Written task:
Please reproduce all of the data below, line for line and with no changes.

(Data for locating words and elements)
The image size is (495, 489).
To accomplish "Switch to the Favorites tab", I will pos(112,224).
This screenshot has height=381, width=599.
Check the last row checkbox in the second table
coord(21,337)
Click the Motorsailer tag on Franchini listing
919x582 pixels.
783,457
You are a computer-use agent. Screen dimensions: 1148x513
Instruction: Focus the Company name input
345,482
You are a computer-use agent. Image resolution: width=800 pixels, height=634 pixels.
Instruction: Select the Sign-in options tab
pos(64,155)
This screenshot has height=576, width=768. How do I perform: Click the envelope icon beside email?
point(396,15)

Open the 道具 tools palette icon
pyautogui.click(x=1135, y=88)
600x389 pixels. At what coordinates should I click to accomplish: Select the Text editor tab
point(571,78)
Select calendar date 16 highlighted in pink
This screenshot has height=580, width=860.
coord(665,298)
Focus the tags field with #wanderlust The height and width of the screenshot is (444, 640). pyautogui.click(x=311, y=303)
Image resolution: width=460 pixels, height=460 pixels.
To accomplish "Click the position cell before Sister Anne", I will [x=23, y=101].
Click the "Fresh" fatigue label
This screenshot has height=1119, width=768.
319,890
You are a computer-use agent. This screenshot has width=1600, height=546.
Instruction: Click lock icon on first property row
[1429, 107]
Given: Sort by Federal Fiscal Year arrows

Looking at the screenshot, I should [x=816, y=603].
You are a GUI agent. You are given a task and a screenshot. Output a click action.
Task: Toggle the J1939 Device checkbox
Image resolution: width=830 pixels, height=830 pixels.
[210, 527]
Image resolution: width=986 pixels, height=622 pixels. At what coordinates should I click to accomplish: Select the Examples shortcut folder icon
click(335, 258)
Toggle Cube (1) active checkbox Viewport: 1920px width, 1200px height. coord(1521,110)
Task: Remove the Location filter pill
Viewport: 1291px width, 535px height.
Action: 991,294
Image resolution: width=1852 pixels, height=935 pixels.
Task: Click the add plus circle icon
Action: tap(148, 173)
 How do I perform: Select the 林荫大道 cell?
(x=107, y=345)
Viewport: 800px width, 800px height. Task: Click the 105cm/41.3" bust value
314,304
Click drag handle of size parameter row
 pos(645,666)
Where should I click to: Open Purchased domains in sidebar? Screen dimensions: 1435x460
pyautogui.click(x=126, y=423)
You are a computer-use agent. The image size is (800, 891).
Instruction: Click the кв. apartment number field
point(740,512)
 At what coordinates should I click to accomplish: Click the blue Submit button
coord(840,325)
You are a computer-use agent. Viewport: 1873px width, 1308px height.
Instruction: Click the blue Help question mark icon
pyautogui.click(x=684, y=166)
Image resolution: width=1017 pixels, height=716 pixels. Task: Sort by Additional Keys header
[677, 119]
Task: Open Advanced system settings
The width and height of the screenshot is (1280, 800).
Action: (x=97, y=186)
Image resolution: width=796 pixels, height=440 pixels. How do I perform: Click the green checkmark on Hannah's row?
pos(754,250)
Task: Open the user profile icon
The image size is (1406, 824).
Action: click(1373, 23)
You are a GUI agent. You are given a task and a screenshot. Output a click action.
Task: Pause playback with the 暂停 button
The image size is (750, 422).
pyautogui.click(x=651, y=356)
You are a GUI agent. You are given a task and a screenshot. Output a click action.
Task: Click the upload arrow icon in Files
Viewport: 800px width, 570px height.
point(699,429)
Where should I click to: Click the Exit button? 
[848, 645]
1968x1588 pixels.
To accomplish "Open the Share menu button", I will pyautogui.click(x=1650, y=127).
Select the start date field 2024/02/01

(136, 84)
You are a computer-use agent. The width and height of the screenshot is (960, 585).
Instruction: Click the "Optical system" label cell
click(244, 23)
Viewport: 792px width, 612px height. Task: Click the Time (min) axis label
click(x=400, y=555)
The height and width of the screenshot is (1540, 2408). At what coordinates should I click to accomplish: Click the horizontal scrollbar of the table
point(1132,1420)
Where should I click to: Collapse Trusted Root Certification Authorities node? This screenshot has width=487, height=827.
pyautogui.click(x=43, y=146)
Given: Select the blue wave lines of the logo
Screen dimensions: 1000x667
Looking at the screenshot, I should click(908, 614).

Result below:
The image size is (495, 489).
To accomplish "Switch to the Favorites tab", I will pos(112,224).
This screenshot has height=381, width=599.
Check the last row checkbox in the second table
coord(21,337)
Click the Motorsailer tag on Franchini listing
919x582 pixels.
783,457
You are a computer-use agent. Screen dimensions: 1148x513
Instruction: Focus the Company name input
345,482
You are a computer-use agent. Image resolution: width=800 pixels, height=634 pixels.
Instruction: Select the Sign-in options tab
pos(64,155)
This screenshot has height=576, width=768. How do I perform: Click the envelope icon beside email?
point(396,15)

Open the 道具 tools palette icon
pyautogui.click(x=1135, y=88)
600x389 pixels. At what coordinates should I click to accomplish: Select the Text editor tab
point(571,78)
Select calendar date 16 highlighted in pink
This screenshot has height=580, width=860.
coord(665,298)
Focus the tags field with #wanderlust The height and width of the screenshot is (444, 640). pyautogui.click(x=311, y=303)
Image resolution: width=460 pixels, height=460 pixels.
To accomplish "Click the position cell before Sister Anne", I will [x=23, y=101].
Click the "Fresh" fatigue label
This screenshot has height=1119, width=768.
319,890
You are a computer-use agent. This screenshot has width=1600, height=546.
Instruction: Click lock icon on first property row
[1429, 107]
Given: Sort by Federal Fiscal Year arrows

Looking at the screenshot, I should [x=816, y=603].
You are a GUI agent. You are given a task and a screenshot. Output a click action.
Task: Toggle the J1939 Device checkbox
Image resolution: width=830 pixels, height=830 pixels.
[210, 527]
Image resolution: width=986 pixels, height=622 pixels. At what coordinates should I click to accomplish: Select the Examples shortcut folder icon
click(335, 258)
Toggle Cube (1) active checkbox Viewport: 1920px width, 1200px height. coord(1521,110)
Task: Remove the Location filter pill
Viewport: 1291px width, 535px height.
Action: 991,294
Image resolution: width=1852 pixels, height=935 pixels.
Task: Click the add plus circle icon
Action: tap(148, 173)
 How do I perform: Select the 林荫大道 cell?
(x=107, y=345)
Viewport: 800px width, 800px height. Task: Click the 105cm/41.3" bust value
314,304
Click drag handle of size parameter row
 pos(645,666)
Where should I click to: Open Purchased domains in sidebar? Screen dimensions: 1435x460
pyautogui.click(x=126, y=423)
You are a computer-use agent. The image size is (800, 891).
Instruction: Click the кв. apartment number field
point(740,512)
 At what coordinates should I click to accomplish: Click the blue Submit button
coord(840,325)
You are a computer-use agent. Viewport: 1873px width, 1308px height.
Instruction: Click the blue Help question mark icon
pyautogui.click(x=684, y=166)
Image resolution: width=1017 pixels, height=716 pixels. Task: Sort by Additional Keys header
[677, 119]
Task: Open Advanced system settings
The width and height of the screenshot is (1280, 800).
Action: (x=97, y=186)
Image resolution: width=796 pixels, height=440 pixels. How do I perform: Click the green checkmark on Hannah's row?
pos(754,250)
Task: Open the user profile icon
The image size is (1406, 824).
Action: click(1373, 23)
You are a GUI agent. You are given a task and a screenshot. Output a click action.
Task: Pause playback with the 暂停 button
The image size is (750, 422).
pyautogui.click(x=651, y=356)
You are a GUI agent. You are given a task and a screenshot. Output a click action.
Task: Click the upload arrow icon in Files
Viewport: 800px width, 570px height.
point(699,429)
Where should I click to: Click the Exit button? 
[848, 645]
1968x1588 pixels.
To accomplish "Open the Share menu button", I will pyautogui.click(x=1650, y=127).
Select the start date field 2024/02/01

(136, 84)
You are a computer-use agent. The width and height of the screenshot is (960, 585).
Instruction: Click the "Optical system" label cell
click(244, 23)
Viewport: 792px width, 612px height. Task: Click the Time (min) axis label
click(x=400, y=555)
The height and width of the screenshot is (1540, 2408). At what coordinates should I click to accomplish: Click the horizontal scrollbar of the table
point(1132,1420)
Where should I click to: Collapse Trusted Root Certification Authorities node? This screenshot has width=487, height=827.
pyautogui.click(x=43, y=146)
Given: Select the blue wave lines of the logo
Screen dimensions: 1000x667
Looking at the screenshot, I should click(908, 614).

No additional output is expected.